■ Task statement:
Lines holding the string "will" are the ones to copy from this listing.

--*--

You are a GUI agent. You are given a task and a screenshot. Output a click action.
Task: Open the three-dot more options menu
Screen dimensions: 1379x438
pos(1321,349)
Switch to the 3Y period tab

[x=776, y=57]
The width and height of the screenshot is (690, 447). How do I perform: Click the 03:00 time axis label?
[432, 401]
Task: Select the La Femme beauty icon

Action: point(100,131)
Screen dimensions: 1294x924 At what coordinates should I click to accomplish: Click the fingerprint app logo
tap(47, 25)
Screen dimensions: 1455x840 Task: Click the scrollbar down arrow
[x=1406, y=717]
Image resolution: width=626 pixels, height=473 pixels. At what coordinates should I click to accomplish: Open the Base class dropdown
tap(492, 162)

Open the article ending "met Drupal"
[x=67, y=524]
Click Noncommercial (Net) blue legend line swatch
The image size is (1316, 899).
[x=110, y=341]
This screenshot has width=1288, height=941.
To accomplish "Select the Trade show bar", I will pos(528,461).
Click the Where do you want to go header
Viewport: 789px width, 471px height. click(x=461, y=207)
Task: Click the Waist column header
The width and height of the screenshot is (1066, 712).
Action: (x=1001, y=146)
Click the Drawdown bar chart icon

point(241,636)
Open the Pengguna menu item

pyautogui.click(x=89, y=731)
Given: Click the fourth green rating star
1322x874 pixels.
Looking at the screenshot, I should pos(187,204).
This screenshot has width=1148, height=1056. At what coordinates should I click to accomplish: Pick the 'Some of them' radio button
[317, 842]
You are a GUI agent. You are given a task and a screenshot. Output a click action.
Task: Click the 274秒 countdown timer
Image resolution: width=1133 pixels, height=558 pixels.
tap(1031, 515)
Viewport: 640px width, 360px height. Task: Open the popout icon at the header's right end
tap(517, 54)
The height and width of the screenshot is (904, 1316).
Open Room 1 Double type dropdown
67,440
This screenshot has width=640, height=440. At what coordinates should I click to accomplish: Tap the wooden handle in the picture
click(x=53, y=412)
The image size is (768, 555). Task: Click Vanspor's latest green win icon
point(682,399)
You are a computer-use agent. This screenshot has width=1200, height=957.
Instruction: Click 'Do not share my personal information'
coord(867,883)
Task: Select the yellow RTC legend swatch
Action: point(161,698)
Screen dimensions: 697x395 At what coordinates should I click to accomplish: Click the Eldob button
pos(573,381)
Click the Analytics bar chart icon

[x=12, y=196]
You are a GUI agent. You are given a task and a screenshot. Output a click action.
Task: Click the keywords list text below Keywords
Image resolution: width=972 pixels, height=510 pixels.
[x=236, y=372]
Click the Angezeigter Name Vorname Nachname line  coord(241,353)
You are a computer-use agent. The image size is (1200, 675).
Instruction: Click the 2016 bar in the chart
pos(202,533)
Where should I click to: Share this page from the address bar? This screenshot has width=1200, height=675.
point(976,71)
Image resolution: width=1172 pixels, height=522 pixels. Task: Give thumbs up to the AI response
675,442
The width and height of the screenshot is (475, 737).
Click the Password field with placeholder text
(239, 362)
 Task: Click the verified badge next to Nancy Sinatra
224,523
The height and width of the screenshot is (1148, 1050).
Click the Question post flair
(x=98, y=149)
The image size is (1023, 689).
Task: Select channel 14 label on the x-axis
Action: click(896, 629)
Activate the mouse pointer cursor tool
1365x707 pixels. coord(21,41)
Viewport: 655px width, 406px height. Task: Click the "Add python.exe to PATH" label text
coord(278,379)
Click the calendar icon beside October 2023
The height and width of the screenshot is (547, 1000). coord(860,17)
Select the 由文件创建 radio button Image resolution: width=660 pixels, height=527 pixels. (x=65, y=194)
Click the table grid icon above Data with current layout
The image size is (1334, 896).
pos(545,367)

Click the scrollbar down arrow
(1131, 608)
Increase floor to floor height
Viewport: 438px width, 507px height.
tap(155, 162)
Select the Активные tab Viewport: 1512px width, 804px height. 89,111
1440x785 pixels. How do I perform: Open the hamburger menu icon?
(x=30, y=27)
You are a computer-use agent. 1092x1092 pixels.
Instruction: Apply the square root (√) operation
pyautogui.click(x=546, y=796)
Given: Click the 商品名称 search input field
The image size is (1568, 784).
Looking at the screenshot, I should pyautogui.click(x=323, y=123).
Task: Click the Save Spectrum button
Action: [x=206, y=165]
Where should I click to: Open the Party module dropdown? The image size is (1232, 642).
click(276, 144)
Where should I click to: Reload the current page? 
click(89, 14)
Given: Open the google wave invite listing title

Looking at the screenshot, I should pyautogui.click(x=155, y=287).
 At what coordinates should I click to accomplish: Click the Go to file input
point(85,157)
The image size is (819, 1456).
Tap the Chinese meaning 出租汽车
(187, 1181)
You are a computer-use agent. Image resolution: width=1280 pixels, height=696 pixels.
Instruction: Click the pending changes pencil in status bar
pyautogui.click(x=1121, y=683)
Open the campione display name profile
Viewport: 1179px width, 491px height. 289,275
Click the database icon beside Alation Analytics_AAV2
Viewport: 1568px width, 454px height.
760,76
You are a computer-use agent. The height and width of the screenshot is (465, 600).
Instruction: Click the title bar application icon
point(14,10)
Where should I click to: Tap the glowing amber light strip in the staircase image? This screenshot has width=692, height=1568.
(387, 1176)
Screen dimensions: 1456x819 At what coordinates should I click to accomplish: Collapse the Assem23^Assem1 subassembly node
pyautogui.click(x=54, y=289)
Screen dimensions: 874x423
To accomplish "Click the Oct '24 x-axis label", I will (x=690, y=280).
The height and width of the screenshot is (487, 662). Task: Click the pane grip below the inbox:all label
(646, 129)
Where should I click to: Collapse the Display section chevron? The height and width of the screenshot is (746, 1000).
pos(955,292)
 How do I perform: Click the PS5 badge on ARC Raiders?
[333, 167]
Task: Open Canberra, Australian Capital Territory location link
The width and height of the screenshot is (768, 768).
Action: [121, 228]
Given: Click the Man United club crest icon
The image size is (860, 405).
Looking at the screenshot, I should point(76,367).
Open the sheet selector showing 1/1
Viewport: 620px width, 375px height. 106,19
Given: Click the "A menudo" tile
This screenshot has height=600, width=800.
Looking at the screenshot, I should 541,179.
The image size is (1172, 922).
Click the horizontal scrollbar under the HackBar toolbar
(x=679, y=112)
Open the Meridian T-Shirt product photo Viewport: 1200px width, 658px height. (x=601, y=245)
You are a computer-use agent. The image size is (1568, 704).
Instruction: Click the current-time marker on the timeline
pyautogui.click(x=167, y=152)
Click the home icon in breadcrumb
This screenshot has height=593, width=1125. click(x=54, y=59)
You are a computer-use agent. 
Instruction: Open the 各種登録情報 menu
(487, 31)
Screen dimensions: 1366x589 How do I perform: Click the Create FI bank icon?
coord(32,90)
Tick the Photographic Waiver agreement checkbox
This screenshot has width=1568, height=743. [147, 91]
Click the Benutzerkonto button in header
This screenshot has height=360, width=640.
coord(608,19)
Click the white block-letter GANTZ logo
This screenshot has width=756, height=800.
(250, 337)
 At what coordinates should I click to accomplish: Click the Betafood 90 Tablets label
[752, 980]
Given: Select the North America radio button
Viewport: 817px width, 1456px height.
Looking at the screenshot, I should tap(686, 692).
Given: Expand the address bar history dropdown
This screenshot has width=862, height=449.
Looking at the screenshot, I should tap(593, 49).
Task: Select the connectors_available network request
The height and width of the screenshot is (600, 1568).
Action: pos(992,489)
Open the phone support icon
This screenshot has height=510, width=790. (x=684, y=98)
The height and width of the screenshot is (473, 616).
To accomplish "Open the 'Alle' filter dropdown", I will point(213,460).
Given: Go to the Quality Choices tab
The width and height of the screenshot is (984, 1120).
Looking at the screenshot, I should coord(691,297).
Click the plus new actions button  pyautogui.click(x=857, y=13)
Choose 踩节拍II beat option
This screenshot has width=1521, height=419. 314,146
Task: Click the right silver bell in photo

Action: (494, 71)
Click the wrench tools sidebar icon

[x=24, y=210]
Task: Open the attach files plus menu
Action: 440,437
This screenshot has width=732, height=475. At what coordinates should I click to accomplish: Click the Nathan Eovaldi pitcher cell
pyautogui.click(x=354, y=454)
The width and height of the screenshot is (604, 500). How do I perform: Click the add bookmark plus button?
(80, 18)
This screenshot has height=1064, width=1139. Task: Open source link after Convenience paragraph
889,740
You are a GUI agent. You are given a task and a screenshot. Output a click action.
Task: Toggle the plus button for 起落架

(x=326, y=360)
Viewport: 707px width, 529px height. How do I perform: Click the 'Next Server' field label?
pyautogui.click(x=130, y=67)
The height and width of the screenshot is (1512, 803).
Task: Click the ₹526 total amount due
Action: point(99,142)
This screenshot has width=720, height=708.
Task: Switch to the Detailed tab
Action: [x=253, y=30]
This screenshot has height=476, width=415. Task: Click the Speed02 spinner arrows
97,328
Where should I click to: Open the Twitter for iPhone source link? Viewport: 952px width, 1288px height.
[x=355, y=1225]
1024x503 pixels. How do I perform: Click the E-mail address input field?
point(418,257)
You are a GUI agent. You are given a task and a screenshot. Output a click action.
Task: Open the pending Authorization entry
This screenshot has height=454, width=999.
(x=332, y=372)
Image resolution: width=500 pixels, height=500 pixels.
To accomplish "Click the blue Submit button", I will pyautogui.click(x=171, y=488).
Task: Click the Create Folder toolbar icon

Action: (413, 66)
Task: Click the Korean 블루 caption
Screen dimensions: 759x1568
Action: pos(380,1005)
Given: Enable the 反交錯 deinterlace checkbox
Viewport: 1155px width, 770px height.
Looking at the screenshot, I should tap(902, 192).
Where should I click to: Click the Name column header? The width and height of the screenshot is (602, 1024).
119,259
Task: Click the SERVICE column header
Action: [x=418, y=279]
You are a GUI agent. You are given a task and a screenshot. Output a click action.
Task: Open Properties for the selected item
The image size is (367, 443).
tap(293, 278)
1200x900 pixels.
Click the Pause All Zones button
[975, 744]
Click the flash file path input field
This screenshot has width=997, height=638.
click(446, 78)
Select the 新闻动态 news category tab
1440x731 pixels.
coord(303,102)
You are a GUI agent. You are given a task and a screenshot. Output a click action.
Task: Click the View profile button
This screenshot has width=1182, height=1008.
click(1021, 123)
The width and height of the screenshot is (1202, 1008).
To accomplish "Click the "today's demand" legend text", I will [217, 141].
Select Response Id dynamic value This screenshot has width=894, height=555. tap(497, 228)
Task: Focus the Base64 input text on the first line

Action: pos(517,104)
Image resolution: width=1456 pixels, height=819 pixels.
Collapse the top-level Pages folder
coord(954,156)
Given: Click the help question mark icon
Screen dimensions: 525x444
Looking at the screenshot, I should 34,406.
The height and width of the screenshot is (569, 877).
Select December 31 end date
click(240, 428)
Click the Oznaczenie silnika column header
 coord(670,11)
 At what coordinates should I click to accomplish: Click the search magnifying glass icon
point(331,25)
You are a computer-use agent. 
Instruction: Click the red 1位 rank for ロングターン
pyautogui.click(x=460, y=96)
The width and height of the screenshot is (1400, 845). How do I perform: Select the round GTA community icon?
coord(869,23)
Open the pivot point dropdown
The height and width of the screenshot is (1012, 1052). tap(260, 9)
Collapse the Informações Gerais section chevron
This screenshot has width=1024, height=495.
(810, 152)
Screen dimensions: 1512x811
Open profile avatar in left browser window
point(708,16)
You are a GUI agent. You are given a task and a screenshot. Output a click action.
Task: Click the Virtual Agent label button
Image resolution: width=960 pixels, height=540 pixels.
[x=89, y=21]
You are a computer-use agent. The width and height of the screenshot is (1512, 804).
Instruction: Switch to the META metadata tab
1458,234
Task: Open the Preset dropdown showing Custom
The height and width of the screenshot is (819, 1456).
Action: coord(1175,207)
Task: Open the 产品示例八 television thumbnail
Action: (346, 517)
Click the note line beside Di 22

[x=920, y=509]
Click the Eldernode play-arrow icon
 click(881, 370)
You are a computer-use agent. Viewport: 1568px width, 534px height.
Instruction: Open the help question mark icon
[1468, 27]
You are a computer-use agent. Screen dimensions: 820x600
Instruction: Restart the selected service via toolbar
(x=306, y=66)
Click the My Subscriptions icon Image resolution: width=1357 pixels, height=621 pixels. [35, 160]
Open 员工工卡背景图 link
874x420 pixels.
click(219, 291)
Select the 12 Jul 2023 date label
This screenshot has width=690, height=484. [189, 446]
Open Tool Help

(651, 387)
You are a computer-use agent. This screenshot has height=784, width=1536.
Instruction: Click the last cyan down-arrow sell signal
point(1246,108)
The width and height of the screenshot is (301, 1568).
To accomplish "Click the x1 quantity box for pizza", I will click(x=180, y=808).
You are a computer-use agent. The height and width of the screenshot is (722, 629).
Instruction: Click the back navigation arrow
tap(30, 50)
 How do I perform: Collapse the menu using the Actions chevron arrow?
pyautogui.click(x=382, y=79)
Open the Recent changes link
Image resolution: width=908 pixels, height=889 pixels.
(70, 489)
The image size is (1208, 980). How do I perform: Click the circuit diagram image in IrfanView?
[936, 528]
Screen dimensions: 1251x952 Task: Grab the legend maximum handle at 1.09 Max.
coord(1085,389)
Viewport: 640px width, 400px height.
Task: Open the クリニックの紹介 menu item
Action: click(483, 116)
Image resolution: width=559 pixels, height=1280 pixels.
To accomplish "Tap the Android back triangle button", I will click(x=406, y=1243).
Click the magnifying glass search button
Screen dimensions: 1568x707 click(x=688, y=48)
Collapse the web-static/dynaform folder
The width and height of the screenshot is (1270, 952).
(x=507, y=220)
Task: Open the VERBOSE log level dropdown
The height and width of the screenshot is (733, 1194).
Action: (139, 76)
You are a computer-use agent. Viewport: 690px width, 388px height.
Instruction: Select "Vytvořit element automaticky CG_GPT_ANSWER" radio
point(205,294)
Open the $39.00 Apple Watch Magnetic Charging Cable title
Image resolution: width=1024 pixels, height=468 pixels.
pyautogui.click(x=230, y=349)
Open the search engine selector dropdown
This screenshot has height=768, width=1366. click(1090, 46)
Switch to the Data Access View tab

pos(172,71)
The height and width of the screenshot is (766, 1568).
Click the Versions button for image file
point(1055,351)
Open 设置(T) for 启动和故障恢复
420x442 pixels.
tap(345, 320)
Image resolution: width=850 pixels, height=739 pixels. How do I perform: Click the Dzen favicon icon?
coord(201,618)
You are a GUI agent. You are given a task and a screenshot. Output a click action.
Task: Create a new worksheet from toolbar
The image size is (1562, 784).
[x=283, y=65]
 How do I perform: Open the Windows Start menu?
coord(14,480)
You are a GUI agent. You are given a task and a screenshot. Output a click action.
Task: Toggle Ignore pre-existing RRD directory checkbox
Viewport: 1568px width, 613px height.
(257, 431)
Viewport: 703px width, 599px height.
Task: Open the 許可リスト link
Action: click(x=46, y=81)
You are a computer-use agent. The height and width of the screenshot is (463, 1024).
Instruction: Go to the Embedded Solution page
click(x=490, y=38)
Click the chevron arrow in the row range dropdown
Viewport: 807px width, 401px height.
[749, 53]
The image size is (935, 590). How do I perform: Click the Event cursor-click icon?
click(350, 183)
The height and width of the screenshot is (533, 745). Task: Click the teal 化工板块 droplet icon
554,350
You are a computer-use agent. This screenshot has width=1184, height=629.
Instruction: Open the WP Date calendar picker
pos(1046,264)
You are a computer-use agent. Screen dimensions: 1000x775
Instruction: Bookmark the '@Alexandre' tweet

--*--

■ Result of this task:
To accomplish "Select the Trade show bar", I will pos(528,461).
To accomplish "Click the Oct '24 x-axis label", I will (x=690, y=280).
To accomplish "Open the 'Alle' filter dropdown", I will point(213,460).
To accomplish "Click the blue Submit button", I will pyautogui.click(x=171, y=488).
To accomplish "Click the "today's demand" legend text", I will [217, 141].
To accomplish "Click the x1 quantity box for pizza", I will click(x=180, y=808).
To accomplish "Tap the Android back triangle button", I will click(x=406, y=1243).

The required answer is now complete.